■ Page text
»»
# Eating Steelhead - Mercury ?



## kayak1979 (Jul 13, 2014)

I've been eating the steelhead I catch and they are simply delicious. I fillet them and leave the skin on it. Let it soak in saltwater over night and then marinate it in different concoctions. Bake them and it tastes amazing. I'm just curious if I should be concerned with the amount I eat since with the information shown here from route 2 in the Grand river to the mouth of Lake Erie that 18" rainbow trout have PCB's.

It really sucks that they recommend only eating 1 fish a month, and that's form Lake Erie too.

http://www.epa.state.oh.us/portals/35/fishadvisory/fishadvisory_pamphlet.pdf


----------



## mdogs444 (Aug 29, 2012)

Its no secret that Lake Erie has high concentrations of pollution and chemical substances. The bigger the fish, the longer they've been exposed in the lake, the worse for you they are.
««
■ Your goal
In the forum thread, what steps does kayak1979 take to prepare the steelhead? List all of them in order. The data that comes next is separate from the forum thread.

■ Entries
»»
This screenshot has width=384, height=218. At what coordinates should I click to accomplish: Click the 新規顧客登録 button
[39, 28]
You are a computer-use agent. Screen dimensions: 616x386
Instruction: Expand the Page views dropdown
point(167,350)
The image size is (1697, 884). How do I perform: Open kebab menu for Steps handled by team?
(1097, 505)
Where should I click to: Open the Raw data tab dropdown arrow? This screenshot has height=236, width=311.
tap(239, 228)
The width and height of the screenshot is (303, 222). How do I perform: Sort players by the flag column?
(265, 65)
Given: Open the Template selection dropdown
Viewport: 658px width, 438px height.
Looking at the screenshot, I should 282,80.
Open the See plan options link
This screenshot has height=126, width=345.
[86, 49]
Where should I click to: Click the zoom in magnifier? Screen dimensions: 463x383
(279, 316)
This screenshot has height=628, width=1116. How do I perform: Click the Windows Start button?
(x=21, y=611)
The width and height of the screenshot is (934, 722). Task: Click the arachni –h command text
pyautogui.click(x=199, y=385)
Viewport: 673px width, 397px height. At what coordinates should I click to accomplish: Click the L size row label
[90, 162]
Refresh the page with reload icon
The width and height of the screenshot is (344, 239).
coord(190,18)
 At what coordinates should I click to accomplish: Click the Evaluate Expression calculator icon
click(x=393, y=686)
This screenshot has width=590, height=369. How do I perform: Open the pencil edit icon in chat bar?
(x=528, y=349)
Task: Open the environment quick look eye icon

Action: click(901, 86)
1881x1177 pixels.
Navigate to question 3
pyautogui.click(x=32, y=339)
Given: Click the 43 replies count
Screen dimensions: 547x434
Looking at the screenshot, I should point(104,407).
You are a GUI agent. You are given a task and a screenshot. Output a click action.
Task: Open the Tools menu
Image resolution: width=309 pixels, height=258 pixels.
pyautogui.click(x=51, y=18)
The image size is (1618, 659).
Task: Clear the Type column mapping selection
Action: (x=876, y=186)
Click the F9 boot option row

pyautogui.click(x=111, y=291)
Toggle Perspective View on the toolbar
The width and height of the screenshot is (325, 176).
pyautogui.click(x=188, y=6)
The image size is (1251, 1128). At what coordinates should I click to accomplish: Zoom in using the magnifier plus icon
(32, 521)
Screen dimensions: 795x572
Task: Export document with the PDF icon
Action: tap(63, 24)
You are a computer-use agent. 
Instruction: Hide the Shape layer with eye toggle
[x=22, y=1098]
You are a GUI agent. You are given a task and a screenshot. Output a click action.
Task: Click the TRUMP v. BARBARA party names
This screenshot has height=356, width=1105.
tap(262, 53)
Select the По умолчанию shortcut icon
««
■ Response to this exercise
1. Fillet them, leaving the skin on.
2. Soak in saltwater overnight.
3. Marinate in different concoctions.
4. Bake.